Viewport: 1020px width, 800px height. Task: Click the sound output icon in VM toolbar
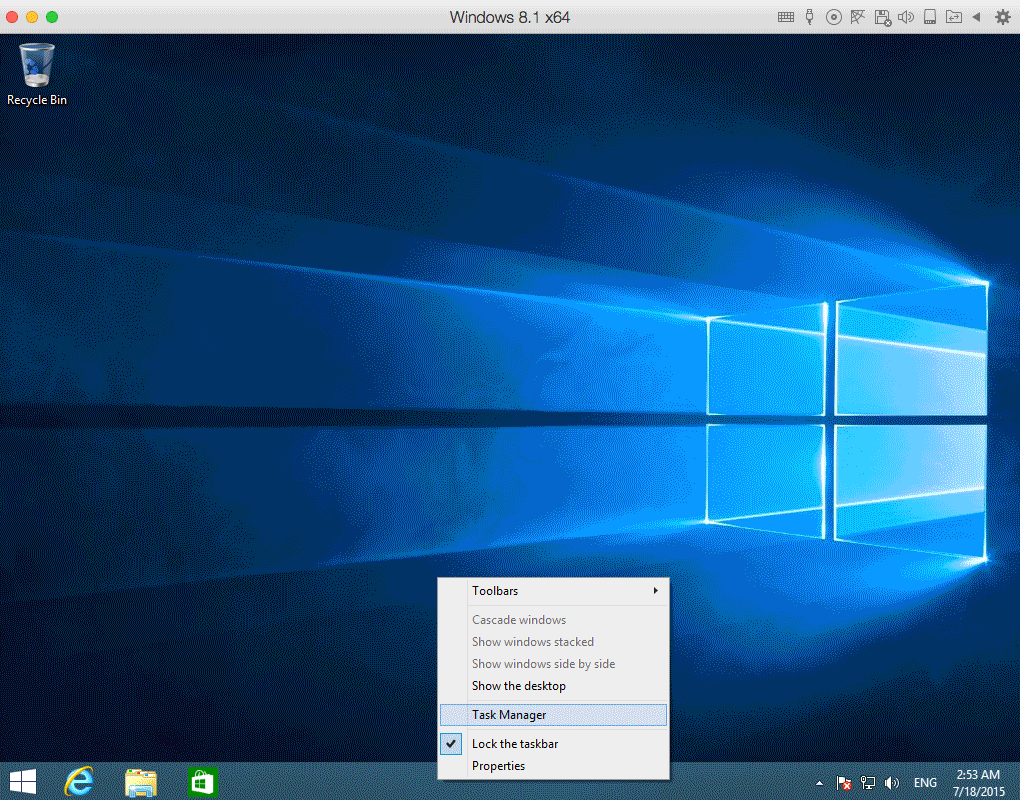pyautogui.click(x=906, y=17)
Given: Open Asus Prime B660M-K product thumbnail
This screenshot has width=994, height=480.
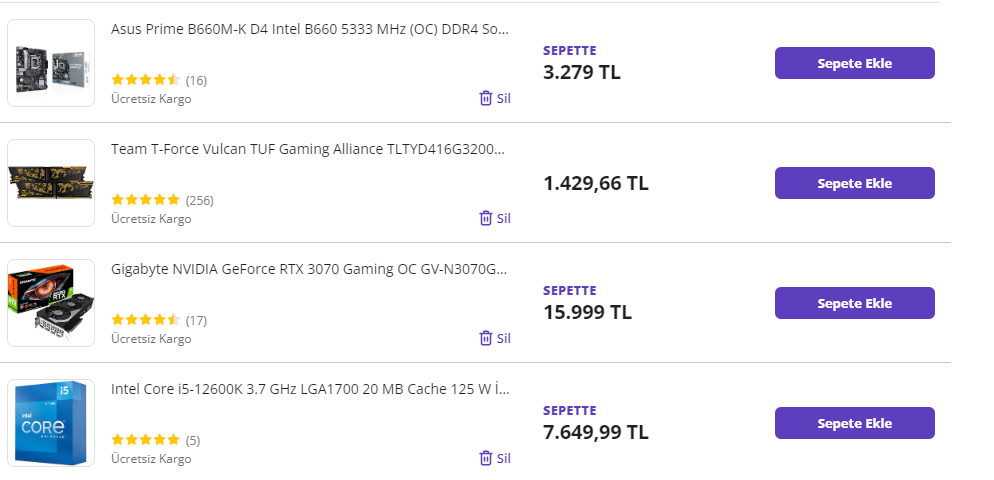Looking at the screenshot, I should tap(51, 63).
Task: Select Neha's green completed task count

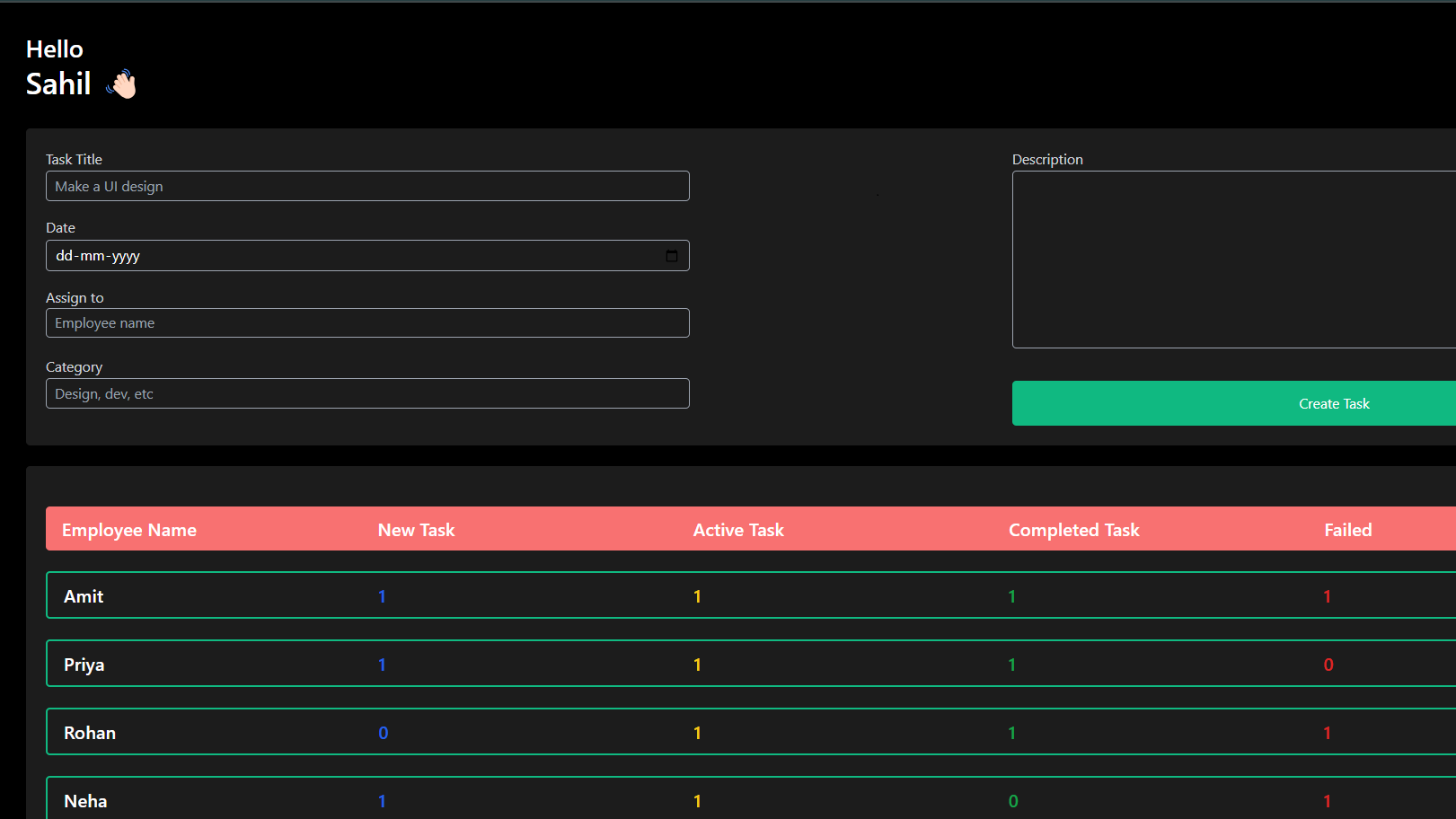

• • • • •

WORK TO BE COMPLETED: In the copy, include no pictures; otherwise transcribe the entries exactly.

YOUR SOLUTION:
Viewport: 1020px width, 800px height. Task: Click the sound output icon in VM toolbar
pyautogui.click(x=906, y=17)
Given: Open Asus Prime B660M-K product thumbnail
This screenshot has width=994, height=480.
Looking at the screenshot, I should tap(51, 63).
Task: Select Neha's green completed task count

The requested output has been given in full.